Notlara endeksli hayatlarımız
Notlarımız, karnelerimiz, not ortalamalarımız ve diplomalarımız… hayatımıza bunlar yön veriyor. Referanslarımız, tezlerimiz, iş bitirme belgelerimiz… CV’lerimiz bunlarla dolu. O CV olmadan bırakın işe girmeyi adam bile sayılmıyoruz neredeyse.
Nedenini söyleyeceğim.
Bizleri birileri o kağıtlara mahkum ediyor. lakin o kağıtları almak için, onların okullarına, müfredatlarına, kıyafetlerine uymalı, takvimlerine riayet etmeli, o dersleri görmeli, başka ders almamalı, geçer not elde etmeli, aralıksız çalışmalı ve beynimizin eski bilgilerini boşaltarak…. cevap kağıdına onların öğrettiği şeyleri işaretlemeliyiz doğru cevap olarak. Ne kadar sadıksak anlatılanlara, ne kadar ezberciysek o ölçüde başarılıyız.
Yeni bir şey demeye, düşünmeye, keşfetmeye müsade yok bu düzende.
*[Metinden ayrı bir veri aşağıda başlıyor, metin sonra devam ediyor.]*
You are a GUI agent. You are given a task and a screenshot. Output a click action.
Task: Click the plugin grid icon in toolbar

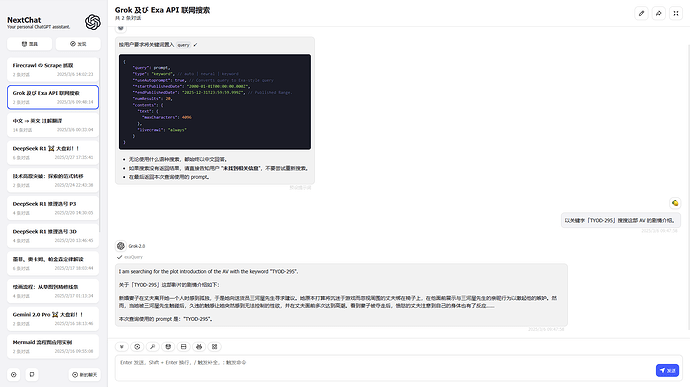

O dersler ve kitaplar tek tek elden geçiyor birilerince. Zararlı unsurlar (!) çıkartılıyor, faydalı (!) şeyler ekleniyor her yeni yılda. O yüzden kitaplar her yıl yeniden basılıyor milyonlarca ağaç katledilerek.
O kitaplarda neler var? Kendi dizaynları, sistemleri, öğretileri, anlayışları…. o kitap ve derslerle tornalıyorlar bizleri. Millilikten uzak, global şeyler var içinde üretmeye değil itaate zorlayan.
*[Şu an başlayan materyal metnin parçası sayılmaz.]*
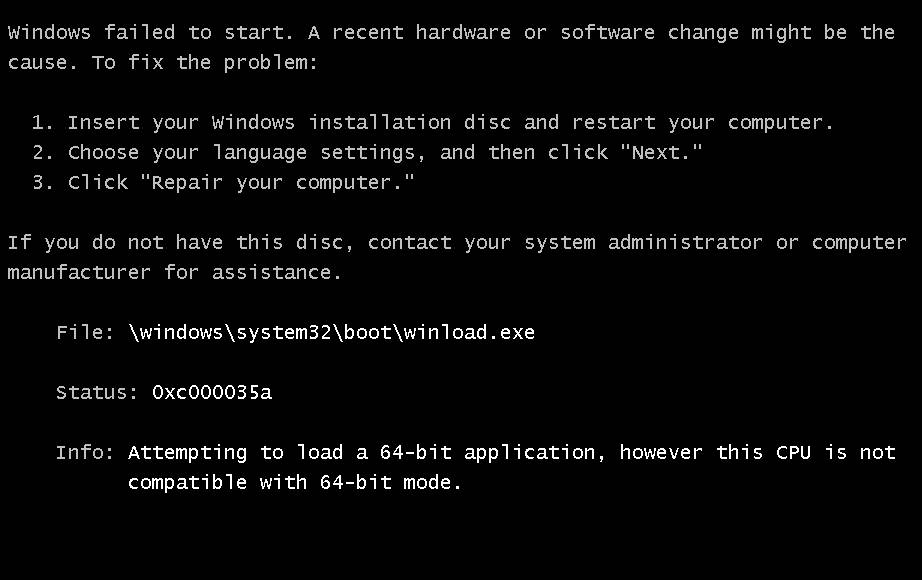Click the 'Status:' label
922x580 pixels.
click(x=97, y=392)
Tez yazıyoruz mesela, kaynak göstermek mecburi. O kaynağa ters bir şey de yazamıyoruz dolayısıyla. O yazdığımız tez, mevcut ve belirlenmiş tezin değiştirilmiş şeklinden ibaret. Yeni, aykırı bir şey iddia etmek bile yasak.
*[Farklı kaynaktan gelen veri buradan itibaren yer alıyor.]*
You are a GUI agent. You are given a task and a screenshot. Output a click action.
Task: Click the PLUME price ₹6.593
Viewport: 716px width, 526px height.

Lise dersleri diyeceksiniz! Hangi dersler eskiden vardı da şimdi kalktı bakın bakalım. Hangi konuların ağırlıkları nasıl değişti. Din mesela. Din bilgisi ve ahlak dersiydi, dinler arası diyalog öğretiliyor şimdilerde, dinlerin kardeşliği, eşitliği, yeni din kavramları ve adeta dinsizlik propagandaları batıl dinlerin tanıtımıyla. Ateizm, deizm özendiriliyor yanlış örneklerle. Kur’an dersi yok mesela, Tefsir dersi de ama Hristiyanlık dininin bilmem ne vacipleri var.
O dersleri aldıkça, istedikleri doğru cevapları verdikçe… düşünme tarzımız o istikamette değişiyor. Onlar gibi düşünür oluyoruz ki istedikleri de bu zaten. Finlandiya’dan bilmem hangi ülkeden getirilen, milli olmayan, altı ayda bir değiştirilen eğitim modelleriyle.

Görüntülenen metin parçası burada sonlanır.